On Dec.18, 2010 the White House released a statement by President Barack Obama extending warm wishes to the nation's citizens celebrating the Hmong New Year, the first such statement to be released by an American president.

By Dec. 24, the U.S. State Department was expressing its "deep regret" over the government of Thailand's decision to forcibly expel more than 4,000 Hmong refugees back into Laos on Dec. 28, where they face a hostile government accused of numerous human rights violations.

But for Hmong activists in the United States who have watched the events unfolding overseas, all of that lip service has not been joined with real political commitment.

"The U.S. State Department did not do their job to save these people," said Vaughn Vang, director of the Lao Hmong Human Rights Council, which is based in Green Bay. "If President Obama or the State Department said to Thailand, 'No, you cannot send them back,' then Thailand would not have sent them back."

The U.S. government, along with the United Nations and multiple international human rights organizations, opposed the Thai government's decision to close the Hmong refugee camp and force the residents' repatriation into Laos. But Vang and other activists say that greater pressure could have made a difference. Along with Japan, the United States is Thailand's largest trading partner, accounting for more than 11 percent of its exports in 2008.

In Wausau, even Hmong without family ties to the camps have watched developments with a sense of frustration. Cheng Lee, a former director of the Multicultural Resource Center at the University of Wisconsin Marathon County and now a student in Stevens Point, said he feared for the refugees.
"There are so many stories from the Hmong of the torture that many Hmong have to endure," Lee said. "If the United Nations had really pushed for the Thai and Lao government to (prevent the camps' closing) ... they would be safe."

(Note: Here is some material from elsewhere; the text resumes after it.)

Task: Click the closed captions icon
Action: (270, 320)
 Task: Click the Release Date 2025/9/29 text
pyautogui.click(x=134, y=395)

"I really believe that because the Hmong do not have their own country, no other country really cares," Lee said. "There is not a set government to stand up and give their voice for the Hmong."
Rebecca Sommer is a German-born filmmaker and activist whose documentary film "Hunted Like Animals" included footage captured by Hmong refugees targeted by the Lao government and fleeing through the jungles, some on their way to Thai refugee camps. Sommer has worked with the United Nations on Hmong refugee issues for years.

She said it has been clear for some time that the Thai government planned to send refugees back, but that officials had repeatedly made assurances that those known to be veterans of the Secret War would not be deported. Those veterans, who fought alongside Americans in a CIA-backed effort against the communist regime in Laos, are thought to be at particular risk from the Lao government.
Sommer, a representative for the Society for Threatened Peoples International, a human rights organization with consultative status to the United Nations, said she personally received those assurances from Thai government officials.

"They always promised that they would not send these people back," she said. "They said, 'We know there are people who cannot be sent back. ... We assure you, we assure you, we assure you.'"
Those assurances turned out to be false.

Today, Hmong families across north central Wisconsin and the United States with ties to those in the refugee camps are struggling to hear any news from their families about where they will end up and whether they will be safe. Vang, of the Lao Hmong Human Rights Council, said he has heard that the 4,000 repatriated refugees were being split into two groups. Those who have relatives in Laos will be placed with their families, while others will be placed in a new camp.

Sommer said she has heard reports from more than one source of Hmong refugees in Laos being tortured, forced to work and kept in a cell with standing water up to the knees, unable to lie down or to sleep.

U.S. senators from Wisconsin and Minnesota, Russ Feingold, Al Franken, Herb Kohl and Amy Klobuchar, released a joint statement in December condemning the repatriation and calling for the Lao government to "allow immediate and ongoing monitoring by international observers at all stages of the resettlement and reintegration process."

At this point, activists say such monitoring might be the best remaining hope for those concerned about the safety of the refugees. Sommer said she would make a call, with "a very loud scream," for the Lao government to allow observers into the camp.

"Not this high-level so-called NGO (non-governmental organization)" that could be subject to official manipulation, she said. "We want to go in. My organization specifically, we demand to be let in. ... We want access together with the Hmong delegation. They all have to have the right to come and see their relatives -- with no Lao military breathing down their necks."